クレジットカード審査で最も影響があるのは、1回払い以外の支払方法で利用できる枠が新たに設定されることです。クレジットカードの利用枠はすでに決まっていますが、年収・生活維持費・支払予定金額から新たに利用枠を決定して、それがカード利用枠を下回る場合には制約を受けることになります。つまり、カード利用枠が100万円あっても分割やリボルビング支払、2回払い、ボーナス払いの利用が80万円までしかできないといったことになるのです。この利用枠を仮に「割賦可能利用枠」と名づけます。
割賦可能利用枠は下記の計算式で算出されます。
(年収-生活維持費-年間支払予定金額)×90%
年収はカード申込書に記載された自己申告額、生活維持費は下記の表から産出されます。
| 4人世帯 | 3人世帯 | 2人世帯 | 1人世帯 | |
| 持ち家あり | 200万円 | 169万円 | 136万円 | 90万円 |
| 持ち家なし | 240万円 | 209万円 | 177万円 | 116万円 |
生活維持費は持ち家のあり・なしと世帯数で決定されます。三菱UFJニコスの解説ではこれらが不明の場合は、最大限の生活維持費を適用するとあるので、申込書に記載漏れがあると利用枠が実際よりも狭められることになります。

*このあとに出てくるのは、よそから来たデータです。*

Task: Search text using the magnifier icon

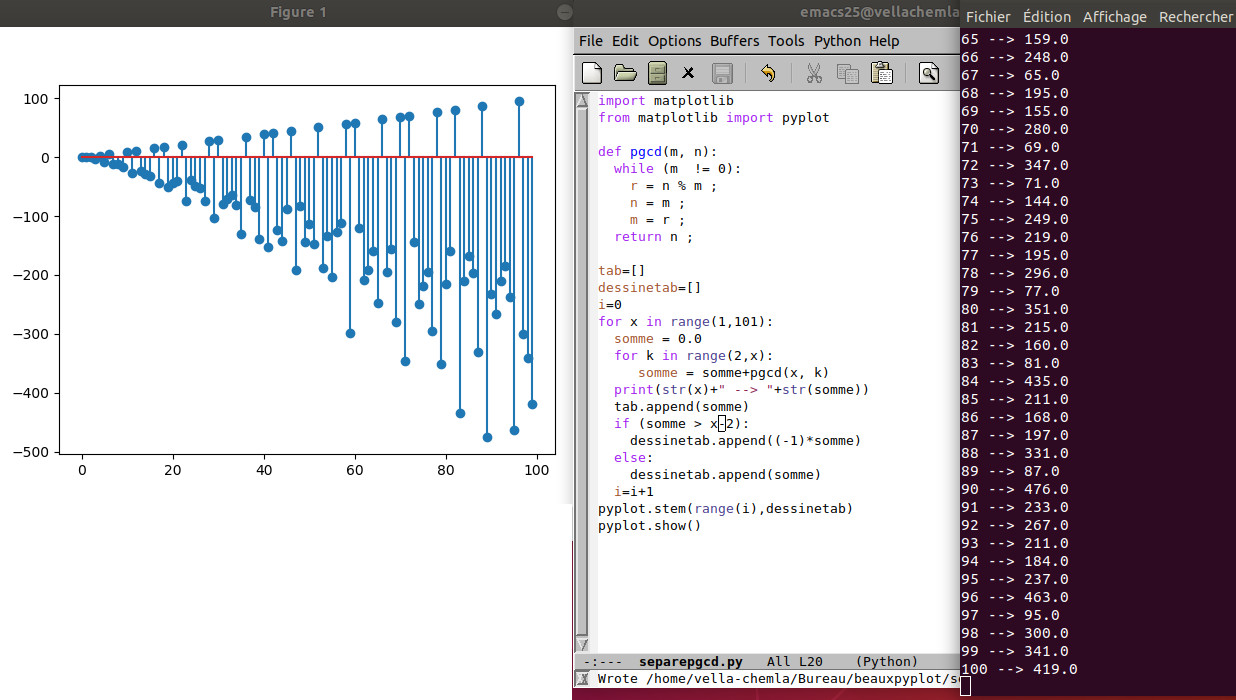Action: (929, 72)
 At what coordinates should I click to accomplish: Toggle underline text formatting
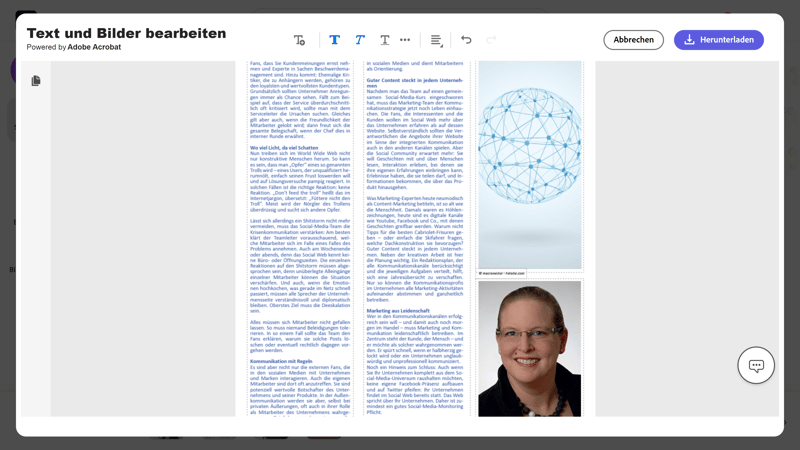(x=385, y=40)
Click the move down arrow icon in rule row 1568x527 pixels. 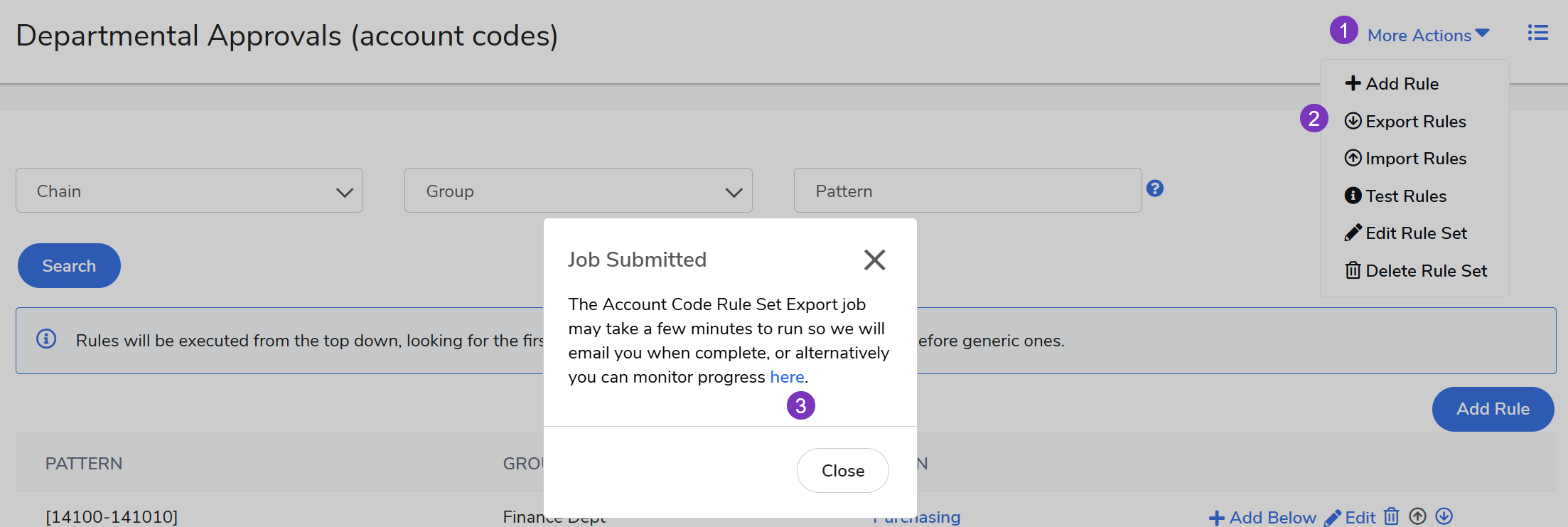pyautogui.click(x=1444, y=516)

この計算は新規申込、更新時、増枠申請時に行われるので、これから行われる更新時の審査で利用枠が最初に決められることになります。もし極端に利用枠が小さい場合はクレジットカード会社に問い合わせて正しい情報を伝える必要があります。
割賦可能利用枠は1回払いだけを利用していれば気にすることはありません。ただし、ボーナス1回や2回払いなど手数料がかからない利用でも、この利用枠の制限を受けることになります。純粋に翌月の1回払い以外はすべて規制の対象になるからです。